The Mesa Unified School District must change its curriculum as part of a corrective action plan after failing four consecutive years to meet academic targets under the federal No Child Left Behind law.
Learn more about the federal No Child Left Behind law at www.ed.gov/nclb.
Read more about how Arizona’s schools perform at www.ade.az.gov/azlearns.
The district, Arizona’s largest public school system, failed to meet 26 of 254 federal goals, including reading goals for eighth and 10th-grade English language learners and thirdgrade special education students, said Joe O’Reilly, the district’s executive director for student achievement support.
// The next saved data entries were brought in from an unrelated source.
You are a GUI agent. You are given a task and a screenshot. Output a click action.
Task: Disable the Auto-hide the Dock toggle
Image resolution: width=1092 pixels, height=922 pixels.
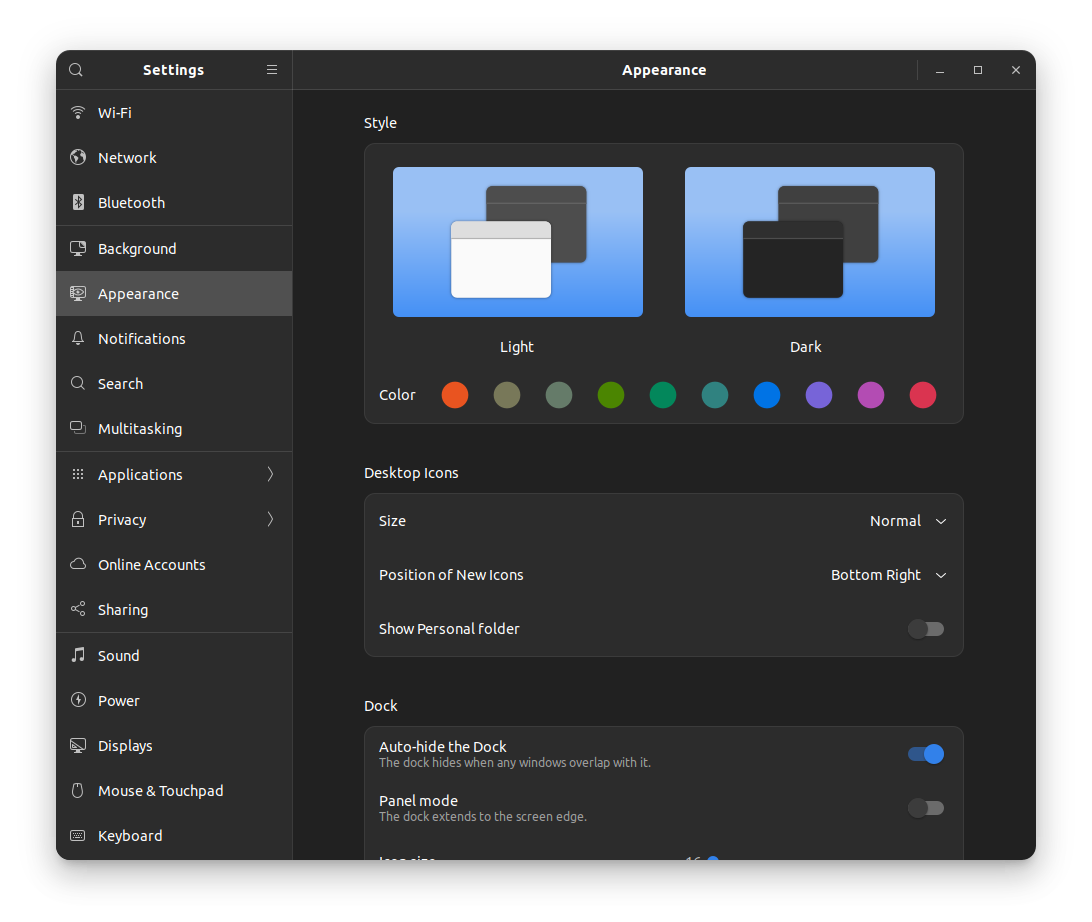click(925, 754)
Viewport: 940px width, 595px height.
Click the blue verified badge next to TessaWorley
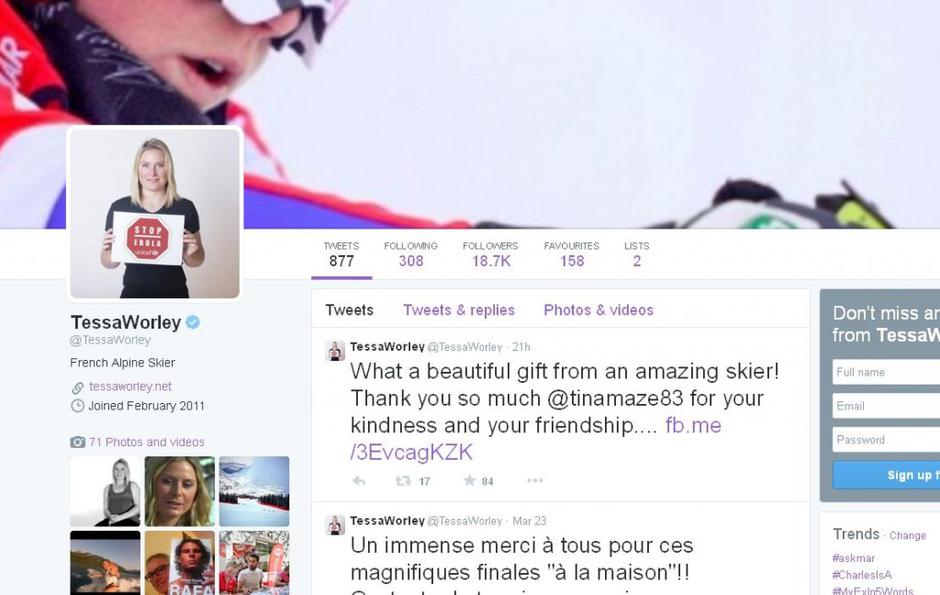tap(192, 322)
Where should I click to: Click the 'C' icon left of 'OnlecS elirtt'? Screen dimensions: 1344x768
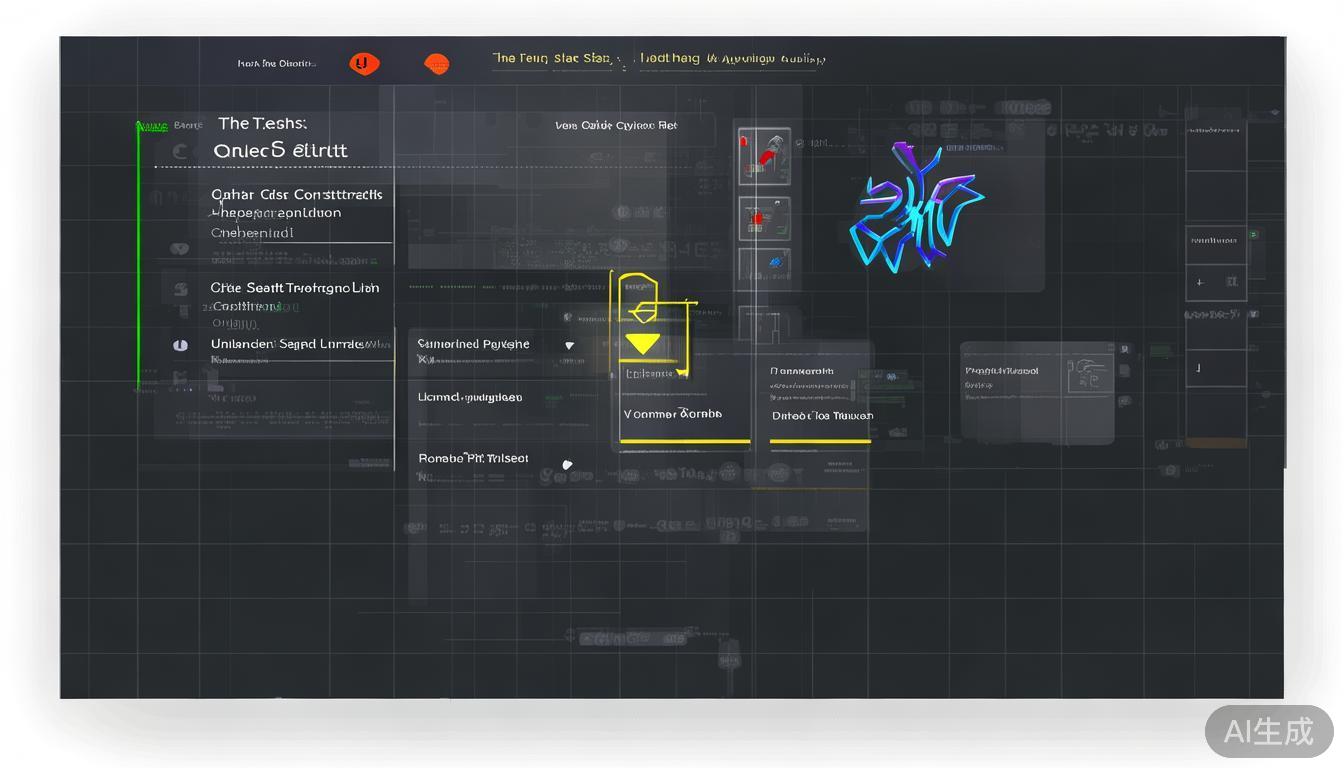180,152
The remaining missed goals dealt with the percentage of students tested.
The failure to meet the federally mandated-goals is a blemish on a district already facing declining enrollment.
This year, the district’s student population declined 1.9 percent — some 1,400 students.
“Our concern is more about the conflicting information this tells parents,” said spokeswoman Kathy Bareiss. “On one hand, they’re getting this bad report card on Mesa (school district), and on the other hand we’re telling them our class of 2007 received $43 million in scholarships ... and all of these students successfully passed the Advanced Placement exams, and talking about the great academics we have. So parents are having a hard time understanding what is going on.”
State education officials will meet with the district later this month to discuss the next steps, O’Reilly said. He anticipates having to complete a self-assessment in a variety of areas such as leadership, curriculum, teacher training and resource allocation.
Then, state officials will visit schools and meet with district workers around November.
“We will probably involve some of the parents and community members in areas they’d probably know about,” he said. “In some areas of assessment or things that are behind the scenes, we’d involve teachers. We’ll involve all our stakeholders.”
This marks the first time the state has intervened in school districts failing to meet requirements of No Child Left Behind.
State Department of Education spokeswoman Amy Rezzonico said 19 districts face the “corrective actions,” and all have chosen to implement a new curriculum. Several are also reallocating some resources.